Top4: An AI chatbot that converts banners into conversations using Conversational Ads

Digital Ads in the form of intelligent conversational interfaces gives your brand marketers a new and powerful way to engage your consumers and drive productive outcomes. Banner ads are one directional and non-interactive while conversational Ads are two way interactions that can be personalised to the consumer’s context at scale. Also, imagine the effort and cost this saves you from creating a maze of landing pages, forms and navigation steps on your website prior to launching your Ad campaign only to get people come on your website. With conversational Ads, you engage the right customers instantly and drive meaningful outcomes.

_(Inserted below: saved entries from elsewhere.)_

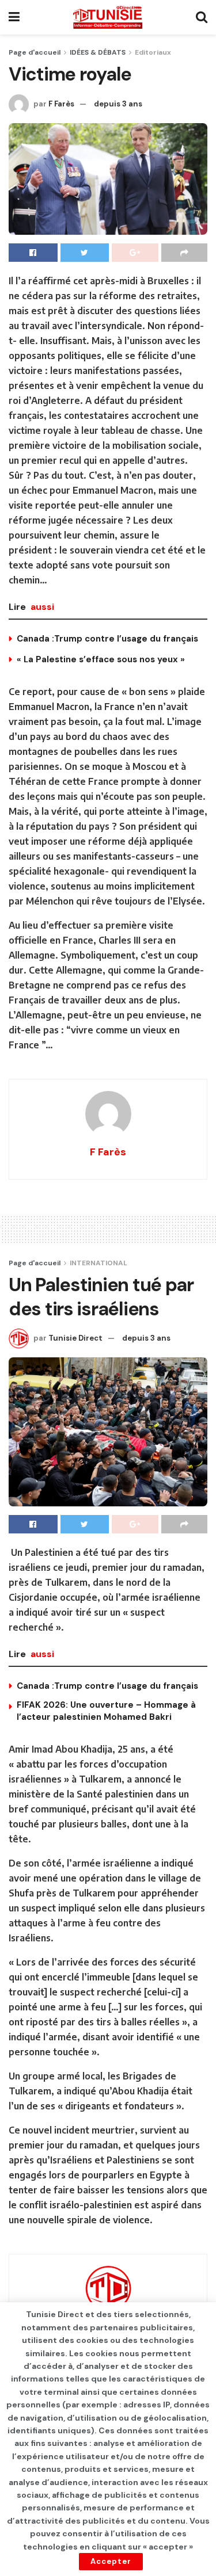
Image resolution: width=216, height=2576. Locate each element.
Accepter (110, 2561)
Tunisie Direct (75, 1338)
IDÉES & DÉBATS (98, 52)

In summary, even if consumers do not buy products from the manufacturer’s websites directly, consumers still expect their favourite brands to serve them and help them make the right choice. AI chatbots offer consumer product manufacturers a whole new opportunity to engage their consumers and differentiate from competition and here are the top 4 ai chatbot use cases   for CPG companies

  • An AI Chatbot on the brand’s website helping consumers with their product research.

  • An AI chatbot that runs on product pages of the e-commerce channel partner’s website helping consumers with their product choice on behalf of the manufacturer bringing the insights back to the brand.

  • An AI chatbot available through a simple QR Code in the retail partner’s store to engage in-store consumers and answer her questions.

  • An AI chatbot that converts banners into conversations using Conversational Ads.